Count how many lines of the items below contain the string "agent", treating uppercase and lowercase letters as different, and reply with the number alone.
[start TASK DATA]
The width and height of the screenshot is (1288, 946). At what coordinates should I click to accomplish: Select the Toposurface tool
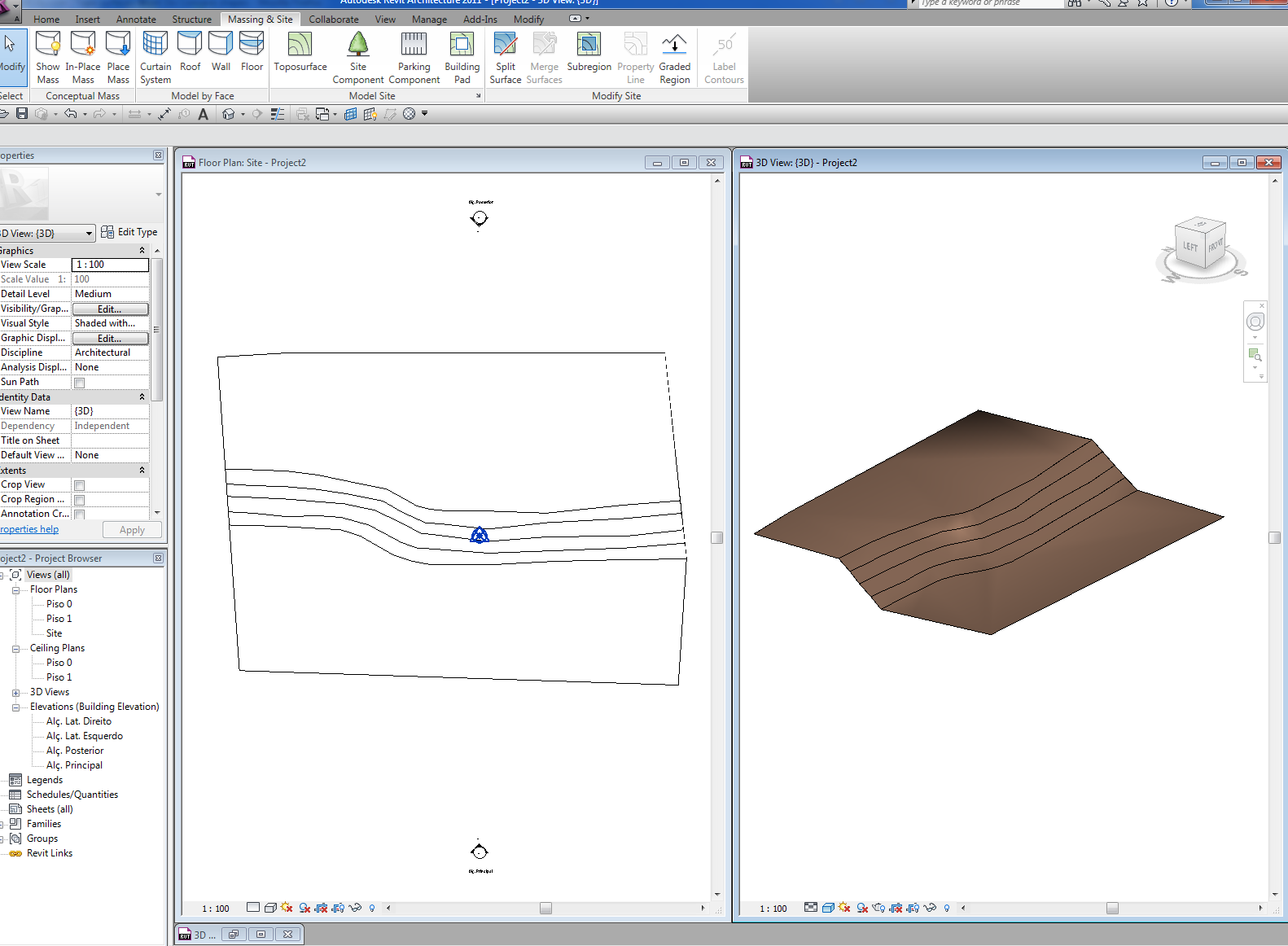click(x=300, y=54)
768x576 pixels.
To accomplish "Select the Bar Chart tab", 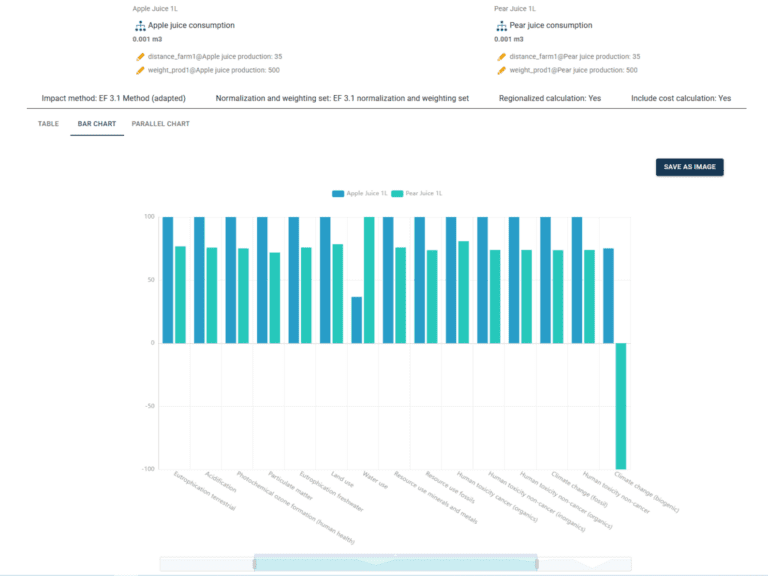I will (97, 124).
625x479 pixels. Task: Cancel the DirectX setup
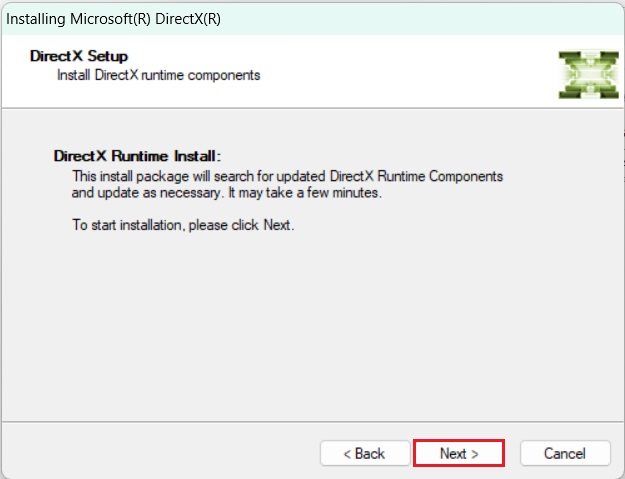point(565,453)
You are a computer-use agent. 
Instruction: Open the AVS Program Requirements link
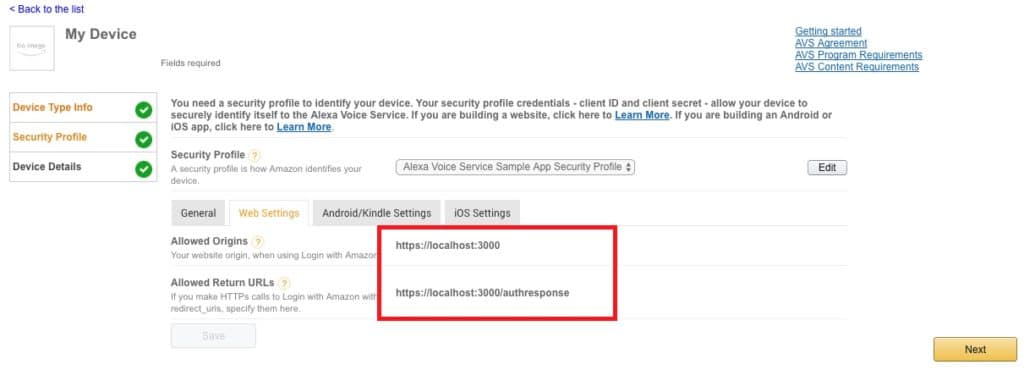click(859, 55)
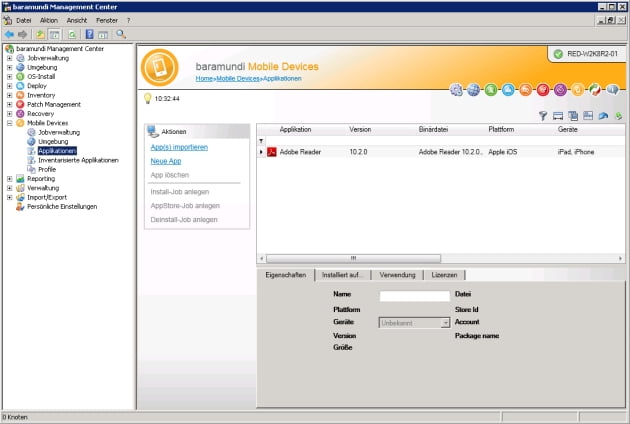Click the blue help icon in toolbar
Viewport: 630px width, 424px height.
coord(89,34)
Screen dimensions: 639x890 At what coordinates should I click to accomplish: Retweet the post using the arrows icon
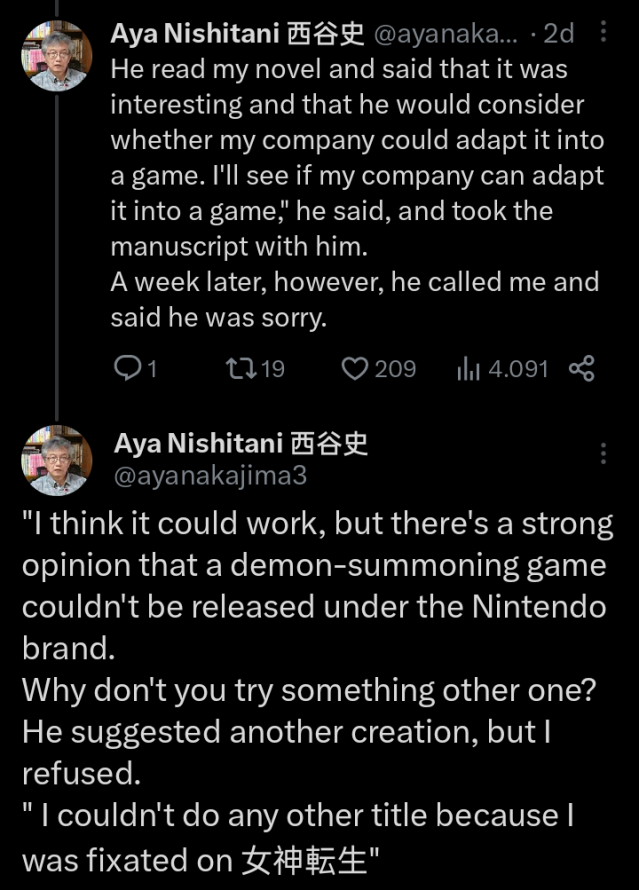[x=240, y=369]
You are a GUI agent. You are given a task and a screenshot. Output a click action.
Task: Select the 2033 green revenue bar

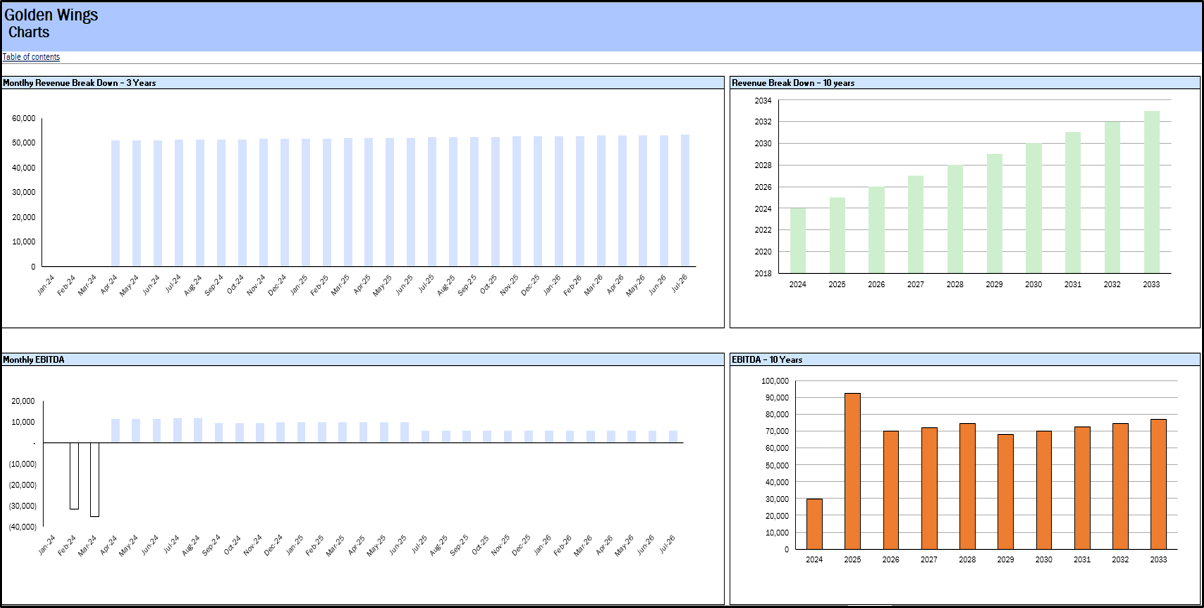1152,191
[end TASK DATA]
◆ TASK ANSWER:
2